Here's why I respect the way Flickr handled this situation:
- The problem was defined honestly and clearly. There was no beating around the bush, no hiding, no pretending, just a straightforward presentation of facts.
- Status reports were honest. The screwed up their estimates, but informed customers as to the real state of affairs. I don't know about you, but I like to know what's going on. Honest information makes the downtime a bit more palatable.
- They acknowledged the problem was more serious than anticipated. When a system goes down, and particularly when it stays down, users already know there's a problem. Open discussion of the issue builds trust with users, who are the people that matter most. Users may not be happy with the information, but you'll retain that all-important credibility.
- There was only one false start. After the 4:13pm announcement, where they first acknowledged their incorrect time estimates, there were no further communication errors. Yes, everyone knows "time estimates are tricky," to use their words, but many users will overlook the occasional estimating error for that reason. No one likes repeated wrong estimates, and Flickr got it right by ensuring there were no follow-on time estimate mistakes.
- Finally, repeating the first point, they were honest: Flickr acknowledged the problem, communicated clearly, and then fixed it. Done deal.
When an IT project is failing, it's often tempting to sweep the tough facts under the rug. This strategy almost always backfires, as the problem continues to grow and worsen. While I don't advocate baring one's IT soul indiscriminately, honesty is virtually always the very best policy.

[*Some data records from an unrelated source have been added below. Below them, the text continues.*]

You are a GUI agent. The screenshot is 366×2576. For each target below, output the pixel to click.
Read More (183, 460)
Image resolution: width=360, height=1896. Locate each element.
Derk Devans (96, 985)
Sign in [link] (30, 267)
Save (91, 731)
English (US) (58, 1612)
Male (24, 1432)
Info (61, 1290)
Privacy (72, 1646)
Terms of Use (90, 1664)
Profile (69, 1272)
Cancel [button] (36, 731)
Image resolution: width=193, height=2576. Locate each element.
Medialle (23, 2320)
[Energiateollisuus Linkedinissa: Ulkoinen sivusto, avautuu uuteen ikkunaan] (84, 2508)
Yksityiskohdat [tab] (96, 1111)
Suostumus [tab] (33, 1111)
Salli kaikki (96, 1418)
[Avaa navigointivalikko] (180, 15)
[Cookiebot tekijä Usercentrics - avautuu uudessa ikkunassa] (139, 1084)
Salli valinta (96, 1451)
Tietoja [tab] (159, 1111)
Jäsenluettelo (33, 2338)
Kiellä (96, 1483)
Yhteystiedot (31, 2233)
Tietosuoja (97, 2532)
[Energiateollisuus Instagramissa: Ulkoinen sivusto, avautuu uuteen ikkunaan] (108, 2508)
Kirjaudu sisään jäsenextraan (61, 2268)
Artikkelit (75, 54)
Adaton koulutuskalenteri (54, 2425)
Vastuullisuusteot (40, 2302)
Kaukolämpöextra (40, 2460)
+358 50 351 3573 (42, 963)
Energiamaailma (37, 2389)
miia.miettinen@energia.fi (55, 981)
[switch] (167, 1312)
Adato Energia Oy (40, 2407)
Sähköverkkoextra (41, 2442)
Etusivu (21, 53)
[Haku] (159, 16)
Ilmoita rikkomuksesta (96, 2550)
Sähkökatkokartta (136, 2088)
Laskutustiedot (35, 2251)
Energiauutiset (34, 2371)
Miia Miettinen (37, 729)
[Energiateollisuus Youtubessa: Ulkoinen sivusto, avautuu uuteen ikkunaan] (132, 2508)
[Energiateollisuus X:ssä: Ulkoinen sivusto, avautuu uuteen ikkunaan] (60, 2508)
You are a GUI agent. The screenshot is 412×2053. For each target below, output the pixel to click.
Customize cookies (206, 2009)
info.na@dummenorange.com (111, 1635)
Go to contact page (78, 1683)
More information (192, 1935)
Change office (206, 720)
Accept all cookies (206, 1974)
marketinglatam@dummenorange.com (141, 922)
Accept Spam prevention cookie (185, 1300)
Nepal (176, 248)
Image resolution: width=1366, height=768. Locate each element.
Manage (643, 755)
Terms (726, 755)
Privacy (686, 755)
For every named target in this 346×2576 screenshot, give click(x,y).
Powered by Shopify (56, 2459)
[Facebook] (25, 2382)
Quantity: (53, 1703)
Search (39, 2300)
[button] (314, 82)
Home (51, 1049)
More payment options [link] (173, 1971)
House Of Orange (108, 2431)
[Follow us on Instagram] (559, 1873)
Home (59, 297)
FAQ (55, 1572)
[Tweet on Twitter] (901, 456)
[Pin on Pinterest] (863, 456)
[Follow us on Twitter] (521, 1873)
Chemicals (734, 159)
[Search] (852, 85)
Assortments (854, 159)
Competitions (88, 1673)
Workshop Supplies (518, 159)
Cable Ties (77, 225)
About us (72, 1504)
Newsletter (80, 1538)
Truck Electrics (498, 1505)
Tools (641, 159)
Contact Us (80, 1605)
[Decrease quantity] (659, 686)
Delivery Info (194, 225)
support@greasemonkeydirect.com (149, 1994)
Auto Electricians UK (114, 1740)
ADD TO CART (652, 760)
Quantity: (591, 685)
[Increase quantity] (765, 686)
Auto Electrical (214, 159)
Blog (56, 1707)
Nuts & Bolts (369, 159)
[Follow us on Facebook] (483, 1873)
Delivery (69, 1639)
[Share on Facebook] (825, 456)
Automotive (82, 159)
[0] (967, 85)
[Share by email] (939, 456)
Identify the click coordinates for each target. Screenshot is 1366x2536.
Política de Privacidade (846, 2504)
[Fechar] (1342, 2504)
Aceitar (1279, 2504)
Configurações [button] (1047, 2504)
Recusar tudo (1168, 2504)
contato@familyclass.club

Here's a complete copy of the Flickr blog announcement of the issue (emphasis added below):
UPDATE 4 7:34pm PST: And we’re back. Flickr is open again and ready to receive your photos. Get uploading!
UPDATE 3 7:08pm PST: Do you remember when we said we were almost back online? Well, that time we were joking, but this time is for real!
The latest estimate from our beautiful Ops team is 7:30pm PST.
UPDATE 2 6:07pm PST: We’re almost back folks. Just crossing the t’s and dotting the i’s before we throw the big switch. In the meantime, why not get outside and take some photos?
UPDATE 1 4:13pm PST: Anyone who’s ever worked in software probably knows that time estimates are tricky. Given that we’d prefer that Flickr be as close to 100% stable as we can make it before we go back online, we’re going to take more time to make sure that’s what happens.
It’s better to be safe than sorry when it comes to your precious photos, plus, there’s the added benefit of giving us all a chance to reflect on our serious Flickr addictions. Thank you again for your patience.
2:30pm PST: We started on a database upgrade and a few alters to the database structure last night. Given our scale, work like this takes a long time, and makes a definite impact on site performance.
You may have noticed today that the site is having lots of hiccups and that behaviour is generally pretty erratic. So, we’ve decided to take the site offline help things settle down. We’re anticipating a couple of hours is all we need at this point, so, we’re hoping to be back online around 4:30 PST.
Sorry about this! It will be one of those massages that ‘hurts so good’ and we’ll post updates here as we have them.